Comme aussy ledict François prometz de faire le quadre dudit tableau de boys de noyer et icelluy paindre en azur et dorer de deux gros filetz d’or le tout à mes fraitz et despans.
De plus, ledit François promets au dict sieur Pradier de paindre au dessoubz du dict tableau les douze apostres en destrampe on grisailhe sur la muraille avec leurs armes.
Et moy dict Pradier prometz audit sieur Francoys de faire grossoyer et blanchir ladite muraille à mes fraitz et despans et en oultre prometz de payer audict sieur François la somme de cinq cent livres, tant pour ledit tableau, quadre que apostres susdicts.

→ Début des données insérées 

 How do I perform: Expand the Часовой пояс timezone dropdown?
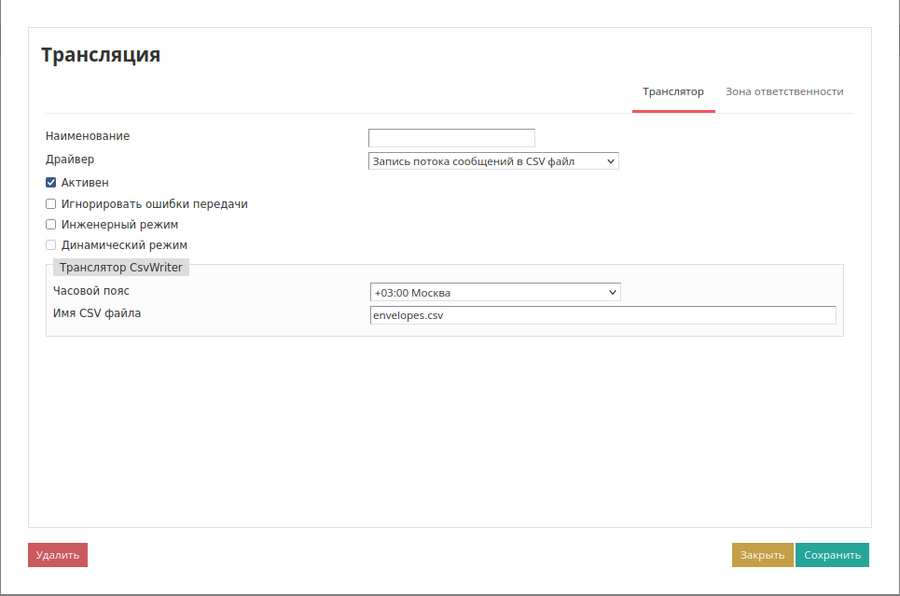tap(495, 293)
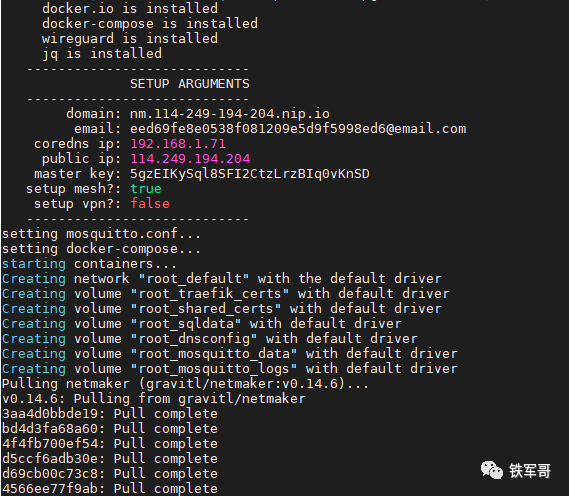Click the magenta coredns ip 192.168.1.71
This screenshot has width=569, height=496.
pyautogui.click(x=178, y=144)
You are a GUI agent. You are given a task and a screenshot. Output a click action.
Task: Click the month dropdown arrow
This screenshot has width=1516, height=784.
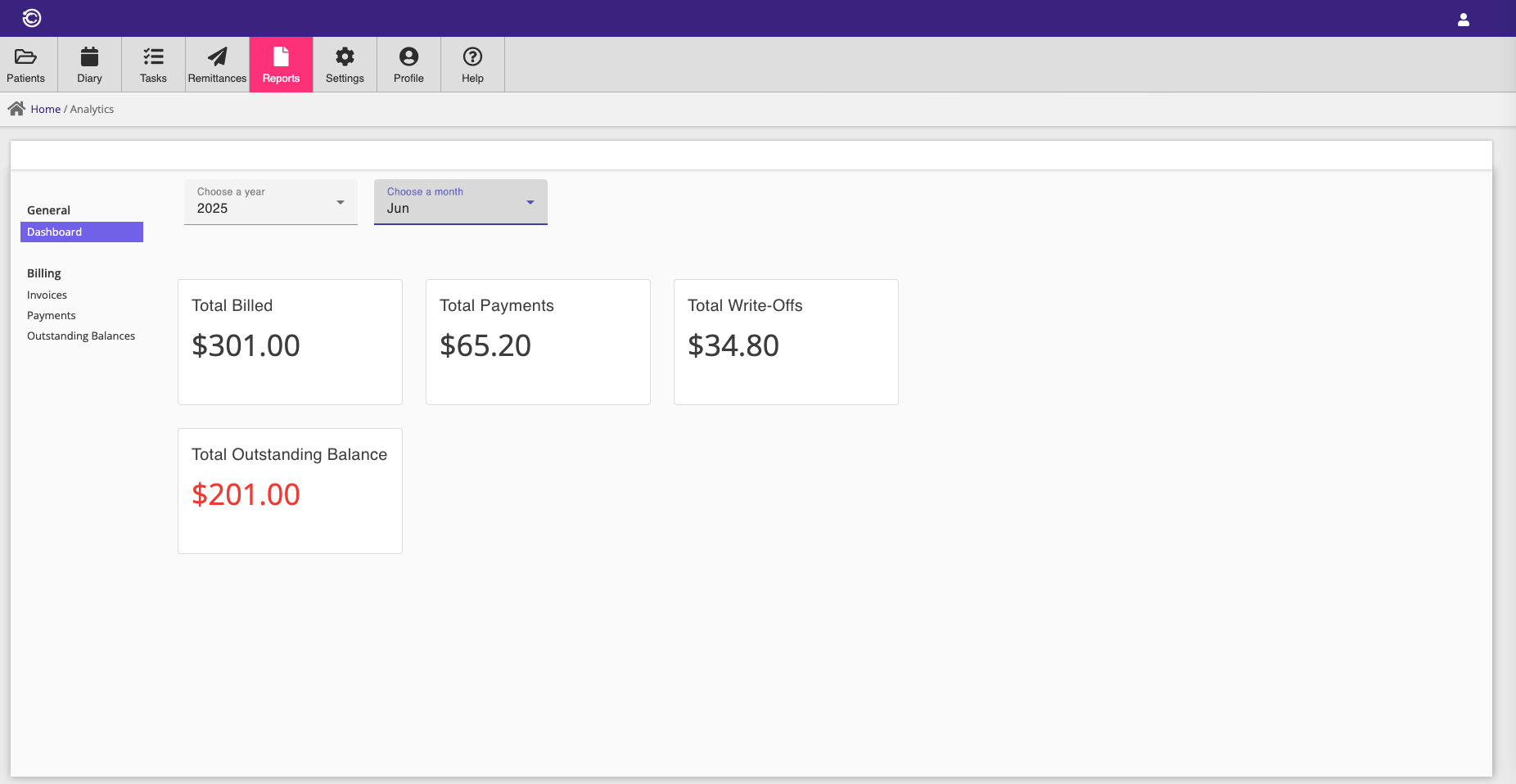(530, 202)
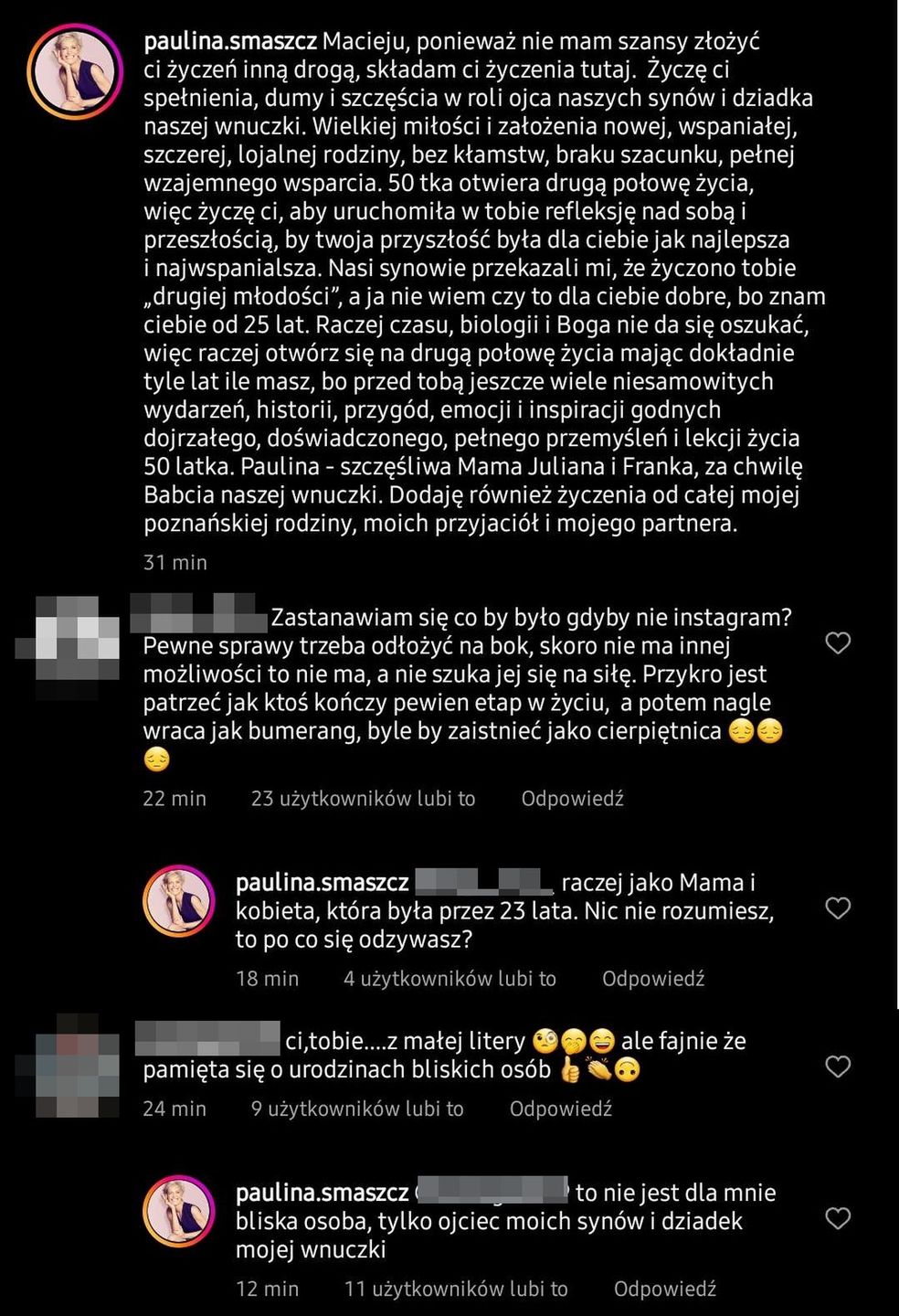Screen dimensions: 899x1316
Task: Click paulina.smaszcz username in 18 min reply
Action: tap(322, 883)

Et moy dict François prometz par-dessus ledict tableau et apostres donner audict Sr Pradier son pourtrait et ung petit tableau separé ensemble celuy de Damlle Catherine Dorvy sa belle sœur.
L’an mil six cent trente deux et le dixiesme jour du mois de septambre après midy par devant moy nore royal soubsigné et tesmoingtz soubz nommés et sons personnellement establis monsieur Me Jacques Pradier, chanoyne esglise cathédrale Nostre-Dame du Puy d’une part, et Sr Guy François, paintre de la ville du Puy d’aultre, lesquelles parties mutuelles stipulations intervenant ont promis rattifier et confirmer les susdicts pactes entre eulx passés et promis par ses présentes d’iceulx inviolablement observer à quelles fins et en déduction de la somme de cinq cent livres y contenues ledict Pradier a illec reellement payés audict Sr François la somme de deux cent livres en escus sol monnoye compté et nombré et par ledict Sr François recue et emboursée en présence de nous dict nore et tesmoingtz dont ledict est comptant et en acquitté et quitte ledict Sr Pradier avec promesses de ne la lui plus demander, et les trois cent livres restantz ledict Sr Pradier a promitz et prometz payés audict Sr François le 24e du mois de mars prochain, veille de l’annunciation Notre-Dame en l’année qu’on comptera mil six cent trente trois, auquel jour ledict François a promis et prometz devoir le tout fait et parachevé ledict tableau et rendu en estatz au lieu pourté par les susdicts pactes et ainsin les dictes parties respectivement, l’ont promis et juré.
Fait au Puy, maison dudict sieur Pradier, présants Volle, Bernard, Besson, praticien, soubsignés, lesdictes parties et moy, notaire royal soubsigné et recepvant.